Records of locating words and elements:
------------------------------

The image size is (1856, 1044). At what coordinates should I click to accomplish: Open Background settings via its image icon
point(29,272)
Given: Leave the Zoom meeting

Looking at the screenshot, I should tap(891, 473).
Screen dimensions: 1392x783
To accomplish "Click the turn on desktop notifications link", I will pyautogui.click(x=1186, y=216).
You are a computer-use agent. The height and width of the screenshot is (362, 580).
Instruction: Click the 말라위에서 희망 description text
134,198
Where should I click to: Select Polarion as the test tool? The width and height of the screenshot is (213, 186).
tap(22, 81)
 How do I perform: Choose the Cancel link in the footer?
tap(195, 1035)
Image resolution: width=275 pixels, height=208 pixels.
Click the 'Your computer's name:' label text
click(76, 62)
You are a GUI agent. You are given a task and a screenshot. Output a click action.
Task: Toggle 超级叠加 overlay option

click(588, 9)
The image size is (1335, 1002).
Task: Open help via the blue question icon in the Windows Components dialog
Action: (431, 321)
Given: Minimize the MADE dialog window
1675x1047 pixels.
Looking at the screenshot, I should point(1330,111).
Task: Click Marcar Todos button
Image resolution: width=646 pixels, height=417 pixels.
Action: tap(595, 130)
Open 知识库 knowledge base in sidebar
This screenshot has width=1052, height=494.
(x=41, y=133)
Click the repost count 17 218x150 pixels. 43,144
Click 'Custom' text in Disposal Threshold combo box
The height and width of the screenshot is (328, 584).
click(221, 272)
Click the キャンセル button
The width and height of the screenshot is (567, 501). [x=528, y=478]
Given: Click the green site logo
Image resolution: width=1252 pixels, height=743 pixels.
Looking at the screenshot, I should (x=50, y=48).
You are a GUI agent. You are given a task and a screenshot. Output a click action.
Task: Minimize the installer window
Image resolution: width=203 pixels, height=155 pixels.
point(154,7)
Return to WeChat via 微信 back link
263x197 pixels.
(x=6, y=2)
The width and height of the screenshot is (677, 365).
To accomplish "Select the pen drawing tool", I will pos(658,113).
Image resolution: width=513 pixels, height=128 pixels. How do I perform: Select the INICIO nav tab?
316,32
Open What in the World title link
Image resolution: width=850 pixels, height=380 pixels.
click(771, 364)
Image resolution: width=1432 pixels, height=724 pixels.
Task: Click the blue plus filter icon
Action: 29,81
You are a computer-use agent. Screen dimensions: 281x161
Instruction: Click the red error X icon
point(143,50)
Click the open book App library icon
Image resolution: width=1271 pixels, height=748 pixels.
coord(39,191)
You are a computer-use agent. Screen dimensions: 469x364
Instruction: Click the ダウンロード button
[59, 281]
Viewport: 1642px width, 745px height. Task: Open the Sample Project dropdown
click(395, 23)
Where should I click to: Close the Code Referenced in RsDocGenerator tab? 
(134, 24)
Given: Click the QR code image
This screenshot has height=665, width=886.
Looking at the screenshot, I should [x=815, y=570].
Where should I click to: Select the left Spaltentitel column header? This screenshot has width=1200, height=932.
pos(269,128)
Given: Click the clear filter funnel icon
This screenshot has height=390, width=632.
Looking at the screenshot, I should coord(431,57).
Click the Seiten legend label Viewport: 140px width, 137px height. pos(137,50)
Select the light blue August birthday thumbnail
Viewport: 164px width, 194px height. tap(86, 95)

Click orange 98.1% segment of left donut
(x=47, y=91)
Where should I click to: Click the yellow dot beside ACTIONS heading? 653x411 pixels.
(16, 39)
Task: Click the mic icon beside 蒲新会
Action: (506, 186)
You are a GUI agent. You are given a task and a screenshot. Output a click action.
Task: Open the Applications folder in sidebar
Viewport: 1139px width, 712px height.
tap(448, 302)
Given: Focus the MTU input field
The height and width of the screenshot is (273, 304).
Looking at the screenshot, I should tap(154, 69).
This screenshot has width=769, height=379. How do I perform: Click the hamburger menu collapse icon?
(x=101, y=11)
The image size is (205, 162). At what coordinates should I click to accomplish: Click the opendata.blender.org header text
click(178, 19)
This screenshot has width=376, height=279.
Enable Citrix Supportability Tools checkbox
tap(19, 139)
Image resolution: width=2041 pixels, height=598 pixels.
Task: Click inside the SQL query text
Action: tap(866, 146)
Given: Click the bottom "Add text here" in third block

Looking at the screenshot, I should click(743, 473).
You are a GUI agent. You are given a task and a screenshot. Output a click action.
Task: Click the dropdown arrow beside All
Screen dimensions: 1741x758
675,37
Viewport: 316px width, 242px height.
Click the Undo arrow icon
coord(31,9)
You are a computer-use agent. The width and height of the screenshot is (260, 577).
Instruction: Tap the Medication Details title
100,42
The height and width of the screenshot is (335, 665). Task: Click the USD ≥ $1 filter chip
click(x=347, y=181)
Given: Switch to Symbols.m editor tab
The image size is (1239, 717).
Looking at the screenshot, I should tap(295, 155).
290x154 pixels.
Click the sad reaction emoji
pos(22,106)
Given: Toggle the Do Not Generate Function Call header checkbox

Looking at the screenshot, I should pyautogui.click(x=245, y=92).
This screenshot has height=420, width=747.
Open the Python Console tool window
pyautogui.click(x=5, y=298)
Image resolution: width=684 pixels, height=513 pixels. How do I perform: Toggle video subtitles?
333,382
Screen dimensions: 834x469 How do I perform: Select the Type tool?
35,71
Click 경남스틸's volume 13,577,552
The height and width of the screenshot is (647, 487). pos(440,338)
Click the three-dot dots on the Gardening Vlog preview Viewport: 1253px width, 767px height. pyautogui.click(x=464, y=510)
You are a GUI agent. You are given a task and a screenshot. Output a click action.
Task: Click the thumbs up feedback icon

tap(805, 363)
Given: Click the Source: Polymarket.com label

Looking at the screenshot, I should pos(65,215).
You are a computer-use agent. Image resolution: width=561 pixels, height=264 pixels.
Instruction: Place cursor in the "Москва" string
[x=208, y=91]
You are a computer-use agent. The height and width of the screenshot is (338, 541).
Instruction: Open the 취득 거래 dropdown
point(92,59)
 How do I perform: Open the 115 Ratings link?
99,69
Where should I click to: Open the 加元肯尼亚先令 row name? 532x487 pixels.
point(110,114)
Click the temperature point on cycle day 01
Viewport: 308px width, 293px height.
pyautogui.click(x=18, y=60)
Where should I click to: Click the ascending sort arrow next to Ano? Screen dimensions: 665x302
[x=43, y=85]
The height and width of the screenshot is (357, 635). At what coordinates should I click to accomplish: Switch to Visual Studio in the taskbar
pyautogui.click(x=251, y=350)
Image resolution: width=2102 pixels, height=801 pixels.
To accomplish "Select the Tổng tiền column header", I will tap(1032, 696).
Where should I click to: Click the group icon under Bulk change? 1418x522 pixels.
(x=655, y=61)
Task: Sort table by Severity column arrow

------------------------------

Repeat the lines of the listing exactly, from the line containing "Given: Click the QR code image" up to and including the line containing "(x=47, y=91)".

Final result:
Given: Click the QR code image
This screenshot has height=665, width=886.
Looking at the screenshot, I should [x=815, y=570].
Where should I click to: Select the left Spaltentitel column header? This screenshot has width=1200, height=932.
pos(269,128)
Given: Click the clear filter funnel icon
This screenshot has height=390, width=632.
Looking at the screenshot, I should coord(431,57).
Click the Seiten legend label Viewport: 140px width, 137px height. pos(137,50)
Select the light blue August birthday thumbnail
Viewport: 164px width, 194px height. tap(86, 95)

Click orange 98.1% segment of left donut
(x=47, y=91)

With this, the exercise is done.